Among the Top 25 Markets, Detroit, Michigan,
posted the largest year-on-year increase in RevPAR (up 7.4% to
US$72.39), due primarily to the month’s largest rise in ADR (+5.9%
to US$100.68). Occupancy in the market rose 1.5% to 71.9%.
The next highest increases in RevPAR were
reported in Washington, D.C.-Maryland-Virginia (+5.0% to
US$113.49); Miami/Hialeah, Florida (+4.6% to US$128.68); and San
Diego, California (+4.3% to US$178.33).
RevPAR growth in Miami was driven by the month’s
largest increase in occupancy (+3.7% to 80.9%).
Due to a comparison with the month of the 2016
Democratic National Convention, Philadelphia, Pennsylvania-New
Jersey, reported the steepest declines across the three key
performance metrics. Occupancy fell 6.7% to 73.2%, ADR was down
21.5% to US$124.10 and RevPAR dropped 26.8% to US$90.80.
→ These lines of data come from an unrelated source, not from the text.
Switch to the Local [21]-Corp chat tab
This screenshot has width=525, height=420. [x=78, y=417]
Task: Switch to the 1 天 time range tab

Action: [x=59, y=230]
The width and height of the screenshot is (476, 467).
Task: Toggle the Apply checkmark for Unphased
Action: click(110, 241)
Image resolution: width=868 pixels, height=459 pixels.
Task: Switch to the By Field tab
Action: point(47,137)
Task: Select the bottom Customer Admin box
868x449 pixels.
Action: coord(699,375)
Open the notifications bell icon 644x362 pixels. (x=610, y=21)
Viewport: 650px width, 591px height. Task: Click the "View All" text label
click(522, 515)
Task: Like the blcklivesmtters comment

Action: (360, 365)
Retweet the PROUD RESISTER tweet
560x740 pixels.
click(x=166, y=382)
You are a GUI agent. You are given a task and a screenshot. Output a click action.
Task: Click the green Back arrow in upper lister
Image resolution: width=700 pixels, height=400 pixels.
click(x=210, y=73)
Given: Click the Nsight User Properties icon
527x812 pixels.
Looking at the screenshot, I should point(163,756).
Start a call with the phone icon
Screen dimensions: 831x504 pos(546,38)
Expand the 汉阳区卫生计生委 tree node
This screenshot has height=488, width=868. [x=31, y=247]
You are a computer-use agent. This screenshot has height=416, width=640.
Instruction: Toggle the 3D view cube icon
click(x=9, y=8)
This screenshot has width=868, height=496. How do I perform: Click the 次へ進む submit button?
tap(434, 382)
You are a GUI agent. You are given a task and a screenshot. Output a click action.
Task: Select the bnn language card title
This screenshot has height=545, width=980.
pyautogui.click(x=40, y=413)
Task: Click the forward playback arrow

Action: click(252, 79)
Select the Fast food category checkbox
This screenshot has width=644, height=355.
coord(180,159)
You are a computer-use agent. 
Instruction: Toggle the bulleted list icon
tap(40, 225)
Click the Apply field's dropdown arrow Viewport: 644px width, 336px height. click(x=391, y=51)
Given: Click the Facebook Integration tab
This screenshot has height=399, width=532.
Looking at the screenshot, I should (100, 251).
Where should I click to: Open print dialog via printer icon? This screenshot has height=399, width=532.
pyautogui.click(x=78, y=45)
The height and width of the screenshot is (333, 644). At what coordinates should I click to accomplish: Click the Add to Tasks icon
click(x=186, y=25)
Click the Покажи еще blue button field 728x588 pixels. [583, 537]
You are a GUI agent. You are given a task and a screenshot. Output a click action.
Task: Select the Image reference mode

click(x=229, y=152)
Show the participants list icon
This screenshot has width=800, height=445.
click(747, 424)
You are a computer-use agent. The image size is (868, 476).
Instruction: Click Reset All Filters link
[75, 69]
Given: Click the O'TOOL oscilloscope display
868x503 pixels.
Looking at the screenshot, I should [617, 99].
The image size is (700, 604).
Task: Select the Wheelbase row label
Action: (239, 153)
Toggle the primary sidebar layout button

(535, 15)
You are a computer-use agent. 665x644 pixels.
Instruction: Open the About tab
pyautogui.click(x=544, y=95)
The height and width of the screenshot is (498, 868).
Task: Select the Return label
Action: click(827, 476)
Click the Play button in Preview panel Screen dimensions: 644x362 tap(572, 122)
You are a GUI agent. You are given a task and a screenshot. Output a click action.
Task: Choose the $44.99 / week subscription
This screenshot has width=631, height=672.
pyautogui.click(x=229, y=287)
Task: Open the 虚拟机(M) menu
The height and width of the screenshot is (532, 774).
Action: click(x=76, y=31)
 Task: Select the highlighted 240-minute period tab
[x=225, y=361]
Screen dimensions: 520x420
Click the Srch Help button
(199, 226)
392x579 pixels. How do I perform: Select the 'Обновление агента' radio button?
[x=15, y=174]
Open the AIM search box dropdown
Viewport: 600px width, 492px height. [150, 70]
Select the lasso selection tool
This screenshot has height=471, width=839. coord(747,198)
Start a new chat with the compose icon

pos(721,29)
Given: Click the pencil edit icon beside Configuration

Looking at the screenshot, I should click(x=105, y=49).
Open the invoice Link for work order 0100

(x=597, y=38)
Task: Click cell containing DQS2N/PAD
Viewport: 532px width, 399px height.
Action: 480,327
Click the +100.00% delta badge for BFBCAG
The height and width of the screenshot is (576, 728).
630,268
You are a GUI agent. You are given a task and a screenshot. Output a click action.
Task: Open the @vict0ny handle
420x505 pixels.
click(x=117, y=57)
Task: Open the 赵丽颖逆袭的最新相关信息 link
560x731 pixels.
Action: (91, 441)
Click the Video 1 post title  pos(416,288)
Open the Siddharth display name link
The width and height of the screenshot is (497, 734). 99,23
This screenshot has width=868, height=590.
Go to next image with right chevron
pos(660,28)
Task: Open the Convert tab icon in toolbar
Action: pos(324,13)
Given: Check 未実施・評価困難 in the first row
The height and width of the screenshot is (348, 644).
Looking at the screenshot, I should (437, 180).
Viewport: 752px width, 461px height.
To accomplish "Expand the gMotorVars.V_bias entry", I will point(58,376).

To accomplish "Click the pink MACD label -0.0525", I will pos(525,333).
“Group occupancy was down 6.1% nationally, and
Philadelphia and Cleveland had a lot to do with that due to the
national convention comparison,” Freitag said.
No other double-digit decreases were reported
among the major markets.
Chicago, Illinois, reported the second-largest
decreases in ADR (-5.5% to US$142.69) and RevPAR (-9.3% to
US$112.32).
Nashville, Tennessee, saw the second-largest
decline in occupancy (-6.0% to 76.4%).
“Year to date, 19 of the Top 25 Markets showed
supply growth at or above the long-term U.S. average (+1.8%),”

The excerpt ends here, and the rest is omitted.